- Venue: Nye Jordal Amfi
- Dates: 6–7 October 2021
- Competitors: 14 from 14 nations

Medalists
| gold medal | Masako Furuichi | Japan |
| silver medal | Zhamila Bakbergenova | Kazakhstan |
| bronze medal | Buse Tosun Çavuşoğlu | Turkey |
| bronze medal | Anna Schell | Germany |

= 2021 World Wrestling Championships – Women's freestyle 72 kg =

Wrestling competitions

The women's freestyle 72 kilograms is a competition featured at the 2021 World Wrestling Championships, and was held in Oslo, Norway on 6 and 7 October.
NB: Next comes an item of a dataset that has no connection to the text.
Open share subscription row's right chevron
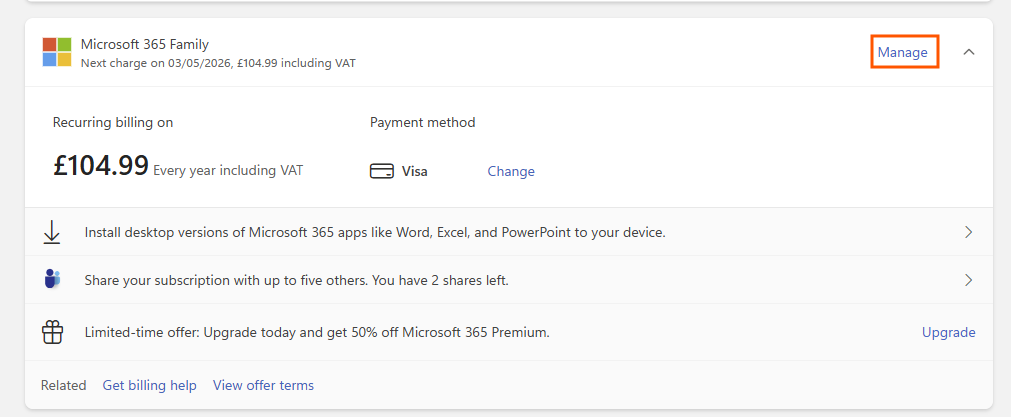This screenshot has height=417, width=1011. 968,280

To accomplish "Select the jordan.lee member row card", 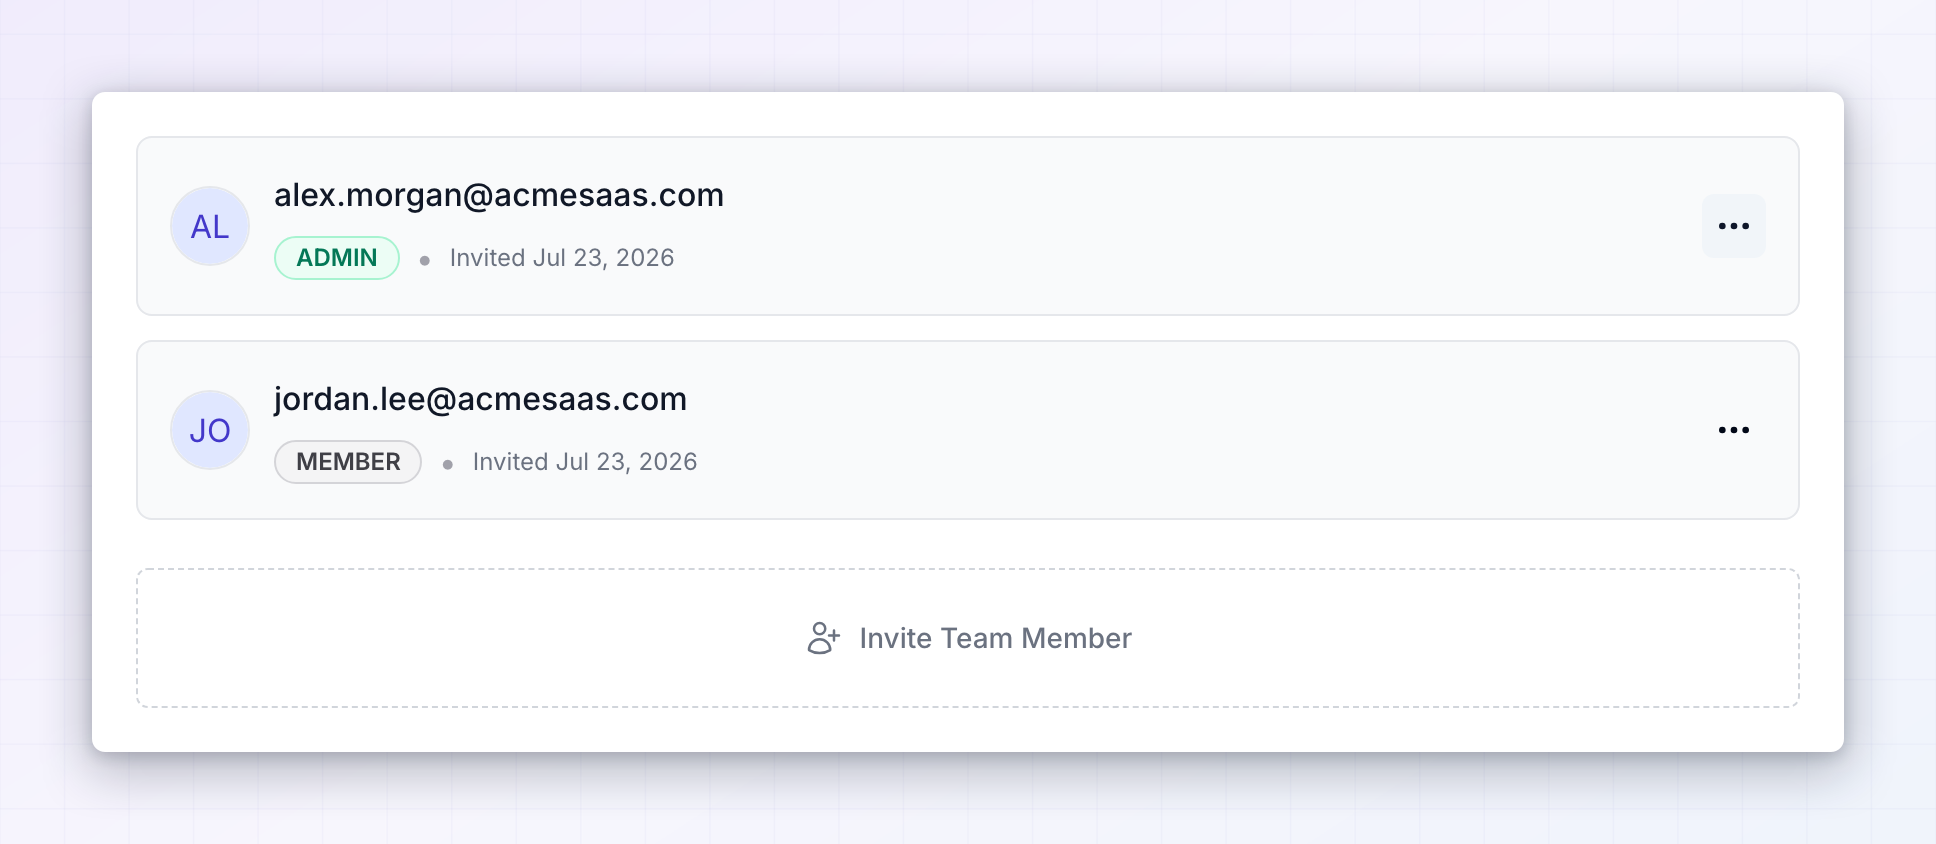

This freestyle wrestling competition consists of a single-elimination tournament, with a repechage used to determine the winner of two bronze medals. The two finalists face off for gold and silver medals. Each wrestler who loses to one of the two finalists moves into the repechage, culminating in a pair of bronze medal matches featuring the semifinal losers each facing the remaining repechage opponent from their half of the bracket.

Each bout consists of a single round within a six-minute limit including two halves of three minutes. The wrestler who scores more points is the winner.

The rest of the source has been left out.